Neurovascular Biology Research Group
Neurodegenerative disease and stroke continue to be leading causes of morbidity and mortality in the population, and the cost to families, society and the health care system cannot be overestimated. Significant progress has been made in dissecting the molecular pathways leading to synaptic pathology in neurodegenerative disease and post-stroke reorganization. However, translation of these results into clinically effective treatments remains a major challenge for the neurological disease community today.
The progress in translating basic science findings to clinical practice has been significantly compromised by major differences in the level of description of the physiological phenomena in animals and human studies. As such, most of the available data from mouse models of neurological disease reflect single-cell behavior in cell culture or isolated tissue preparations. However, the health of neurons in the intact brain depends not only on neuron-to-neuron connections but on functional interactions among the neurons, capillaries, and glia, termed the "neurovascular unit” (NVU).
Therefore, our major goal is to develop and apply new cutting-edge imaging technology for studying neuronal, vascular and metabolic activity within the NVU in live animal models of human disease. The NVU approach provides a more integrative answer to neurological damage, which may be closer to modeling the clinical reality.

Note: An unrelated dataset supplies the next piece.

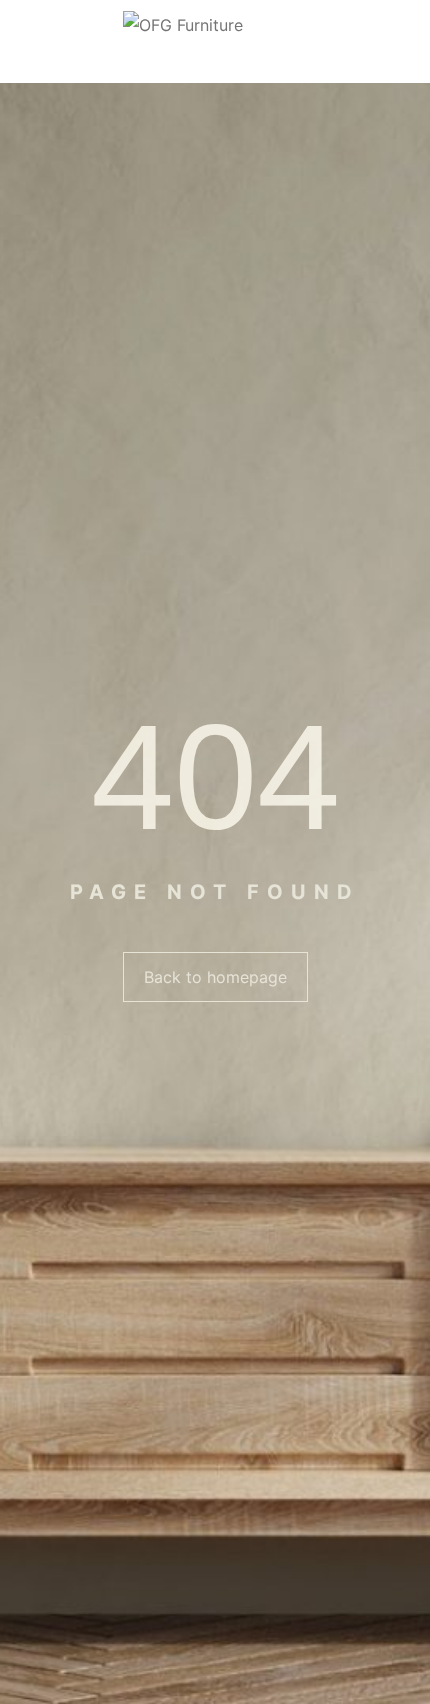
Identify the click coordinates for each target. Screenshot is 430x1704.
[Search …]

The lessons learned from live NVU imaging will contribute to understanding neurodegenerative disorders like Alzheimer’s and Parkinson’s disease, multi-infarct dementia, frontotemporal dementia, amyotrophic lateral sclerosis and trinucleotide repeat disorders, in which a deterioration of neurovascular physiology involving alterations in tissue homeostasis contributes to motor and cognitive decline.
The expertise of our team, which includes neuroscientists, clinicians, physicists, engineers and computational scientists, extends beyond the boundaries of traditional biological and clinical sciences. Accordingly, the innovation falls into multiple categories:
- Development of new technologies for imaging and intervention in animal models of human disease.
- Integration of these imaging technologies with novel genetic tools for measurement of vascular and metabolic activity following controlled manipulation of neuronal circuits.
- Application of new imaging tools to basic biological questions of neurovascular physiology in healthy brains and neurovascular pathology in neurological disease and stroke.
- Development of computational frameworks directly applicable to clinical studies.
Imaging studies in animal models of human disease is necessary to establish a defined set of functional markers characterizing the progression of neuropathology. The outcome measures guide the development of novel therapeutic, preventive and diagnostic approaches.
UC San Diego's Neurosciences Department is uniquely positioned to train a new generation of young scientists and clinicians as it combines world-class experts in basic and clinical neuroscience and has a stellar track record in research on neurodegenerative disease. The Neurovascular Special Interest Group is a broad trans-disciplinary collaboration bringing together the necessary expertise and creating a framework for training new generation of scientists capable of interacting across traditional boundaries.